I appreciate the enormous advances that industry has layered on top of the
many breakthroughs that have come from public labs, and I also understand that
industry has been invaluable in making many of these breakthroughs popular and
widespread.

But we already have a model for successful R&D that will allow for the sort of
paradigm shifts that Thiel is apparently asking for, and it's not going to
come from a decade of eating ramen in your garage, hoping that you'll finally
get your payoff in the form of an X-Prize. It comes from consistent government
funding towards the best and brightest, not beholden to quarterly results or
the profit motive, from dedicated researchers each doing their part to move
things a step forward.

If you really want breakthroughs that will change the world, then it has to
come with the patience to wait years or decades, to keep funding steady and
high enough that the best aren't impoverished, and the understanding that the
results need to be open and free to all who want them.

------
javajosh
Generally, I like this idea, but it will be interesting to see how it pans
out.
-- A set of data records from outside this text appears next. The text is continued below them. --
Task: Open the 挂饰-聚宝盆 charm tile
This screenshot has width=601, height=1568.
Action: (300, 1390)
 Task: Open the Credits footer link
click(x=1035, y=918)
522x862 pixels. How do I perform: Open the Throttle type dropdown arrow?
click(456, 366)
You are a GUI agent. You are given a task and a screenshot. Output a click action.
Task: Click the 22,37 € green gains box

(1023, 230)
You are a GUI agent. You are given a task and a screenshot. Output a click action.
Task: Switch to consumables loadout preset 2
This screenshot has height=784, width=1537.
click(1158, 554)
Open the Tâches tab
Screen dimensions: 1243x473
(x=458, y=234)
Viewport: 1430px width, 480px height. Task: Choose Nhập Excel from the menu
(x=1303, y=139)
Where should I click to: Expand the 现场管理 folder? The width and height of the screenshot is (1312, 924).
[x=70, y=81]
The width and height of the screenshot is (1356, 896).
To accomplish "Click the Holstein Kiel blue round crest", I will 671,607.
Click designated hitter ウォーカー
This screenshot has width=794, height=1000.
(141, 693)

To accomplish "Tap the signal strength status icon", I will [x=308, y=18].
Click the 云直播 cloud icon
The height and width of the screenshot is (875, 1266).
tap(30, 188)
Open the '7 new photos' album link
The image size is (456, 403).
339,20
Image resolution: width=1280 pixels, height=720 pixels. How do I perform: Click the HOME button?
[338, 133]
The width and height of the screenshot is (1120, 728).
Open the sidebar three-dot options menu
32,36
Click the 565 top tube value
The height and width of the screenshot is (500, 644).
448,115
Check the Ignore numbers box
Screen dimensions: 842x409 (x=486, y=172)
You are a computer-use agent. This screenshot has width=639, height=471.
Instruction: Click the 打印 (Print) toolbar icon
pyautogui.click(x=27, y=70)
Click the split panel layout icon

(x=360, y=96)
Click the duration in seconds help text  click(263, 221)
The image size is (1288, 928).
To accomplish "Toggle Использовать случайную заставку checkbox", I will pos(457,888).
My sense is that innovation prizes are mostly the whims of the wealthy -
they are the modern equivalent of patronage. Performance-based patronage with
a dash of magnanimity. Crowd-funded innovation prizes will probably not have
an iconoclast to give the enterprise focus and visibility. That's not deadly,
though: it's easy to imagine a crowd-funding site which solicits two things,
money from ordinary people and endorsements from celebrities. You know, Paris
Hilton's smiling face encouraging you to give $20 to the Singularity Prize.

And while I like the performance-based approach, unlike patronage this places
a great deal of risk on the shoulders of the innovators. If they are
independently wealthy, no problem. But most scientists aren't. Which means
they'll need to get funded, which means dealing with capital. Now VCs are
already, quite directly, in the research game. But even $10M prizes are small.
Indeed, a $100M prize might be too small if there are many competitors and the
challenge takes years. These prizes would have to be a lot bigger to compete
with the kinds of payouts startups can yield.

Or perhaps the idea is that people compete while they are not doing anything
at their day job at the Swiss patent office?

------
shurcooL
Innovation prizes? I could not disagree more.

If you've seen the excellent RSA animate talk "Drive: The surprising truth
about what motivates us"[1] you'll see that it's quite the opposite. When it
comes to mentally challenging tasks, people want autonomy, mastery, and
purpose. Just pay them enough to take the issue of money off the table.

Personally, that really agrees with me. My ideal situation is to be funded via
a sustainable crowd-sourced funding like Gittip, so that I can continue doing
what I'm doing now: _not_ working at a deadend business that's only concerned
about making a profit, where I hate working for my boss. Instead, I want to[2]
create amazing software tools that make our world a better place to live. I
really enjoy software development and want to make it better, funner, more
efficient. I don't care about money beyond just making enough to pay for rent
and food. Money and food are just in my way, stealing away from the time I
could be working.

Thankfully, I still have some savings that'll last me maybe half a year before
I do have to find a way to make a living again. But really, I want to keep
this up.

My current life: wake up each morning, absolutely free of any commitments, and
think to myself: what cool things can I do today to make the world better?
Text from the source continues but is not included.